If you are reading this, your token bill is climbing and the obvious levers — renegotiate the contract, ration usage — have run their course. The instinct is to bring AI in-house and stop paying by the token. Before that, three pressures are worth separating, because only one of them is actually about cost. Cost itself: a hundred developers on a frontier model runs $45–50K a month, and the output tokens that dominate the bill do not get cheaper at scale. Jurisdiction: some data legally cannot leave the country, or cannot touch a vendor whose servers fall under a foreign government's disclosure law — which quietly removes the cheapest hosted options from the table. Dependency: when one provider holds your capability, its pricing, rate limits and policy changes are yours to absorb, not to negotiate.
Two shifts moved on-prem from a last resort to a real option. Open models got good and small — a 30-billion-parameter coding model now does, with the right setup, work that needed a frontier call a year ago. And the hardware stopped requiring a datacenter: a single workstation-class card holds a capable model. So the decision in front of you is not which model to buy. It is where on a spectrum you sit — from someone else's API to your own air-gapped rack — and that is set by where your data must not go, what you spend, and how much control you are willing to cede.
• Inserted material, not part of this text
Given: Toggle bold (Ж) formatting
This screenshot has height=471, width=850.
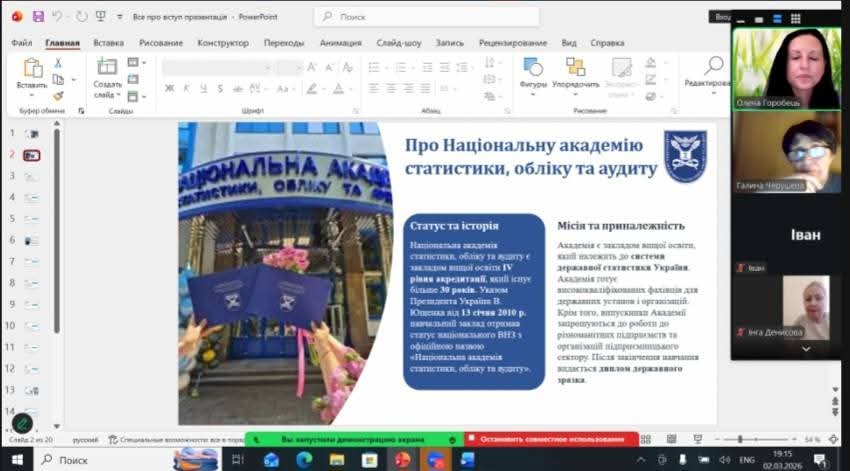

For a runaway token bill, owning GPUs is rarely the answer. The cheapest fix is almost always a right-sized open model on the cheapest endpoint your compliance posture allows — often 15 to 30 times less than a frontier API. Owning hardware is a decision about sovereignty and risk, not cost — until you reach real scale.
Three lenses follow: a deployment ladder, a build-your-own fleet, and a one-glance summary. The controls let your technical team pressure-test the assumptions; the per-developer figures and the summary table are the parts that matter for the budget.
1The deployment ladder
API vs cloud vs on-prem, with the model toggle spanning DeepSeek, Qwen and Liquid. The turn-multiplier models the extra tokens a smaller model needs to reach frontier-class output; the direct-API rung changes jurisdiction by vendor.
2Build your own fleet
Strip the cloud margin and the datacenter premium. Pick hardware and a right-sized model — the cheaper the model, the more developers a single card serves. Every fleet option is air-gapped by definition.
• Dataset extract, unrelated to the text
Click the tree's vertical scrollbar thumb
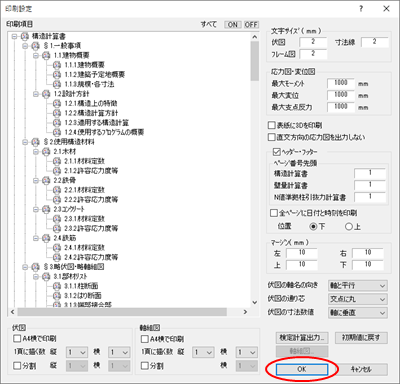The width and height of the screenshot is (400, 384). point(255,61)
3The whole board, summarised
Representative per-developer figures at roughly 100–300 developers. The "best for" column is the deciding constraint, not a ranking.
| Path | Example config | ~$/dev/mo | Upfront | Data sits | Best for |
|---|---|---|---|---|---|
| Frontier API | Opus 4.8 / GPT-5.5 | $450–500 | $0 | US vendor | Max capability, zero ops |
| Vendor direct | V4-Flash / Qwen hosted | $8–17 | $0 | China | Lowest token cost |
| LFM direct | Liquid first-party | $1–4 | $0 | US vendor | Small model, US first-party |
| Western managed | Fireworks / DeepInfra | $10–30 | $0 | US / EU | Low cost, no capex |
| Cloud VPC | V4-Pro 8×H200 · 3-yr | $140–160 | commit | Your cloud | No hardware owned |
| Datacenter on-prem | V4-Pro 8×H200 owned | $90* | ~$340k/node | Air-gapped | Hard-regulated, high volume |
| Fleet · PRO 6000 | Qwen3.6-30B · 1 card/replica | $8–22 | ~$9k/card | Air-gapped | Self-hosted coding |
| Fleet · PRO 6000 | LFM2.5-8B · MIG-split | $4–8 | ~$9k/card | Air-gapped | Tool-calling tier at scale |
| Fleet · M5 Ultra | Big model, low power | $30+ | ~$10k/unit | Air-gapped | Silent, fits big, low concurrency |
What this is, and what it isn't
This is a model, not an answer. Every figure here is directional and dated — a May 2026 snapshot of prices and hardware that are moving quickly, built on assumptions about token use, utilisation and quality that your own workloads will not match exactly. The things that actually decide your answer — what your developers truly consume, which data your regulators ring-fence, what a smaller model's extra turns cost you in practice — turn on numbers we don't have. Treat the per-developer figures as a way to ask sharper questions of your own team, not as a verdict. If it changes the question you start from, it has done its job.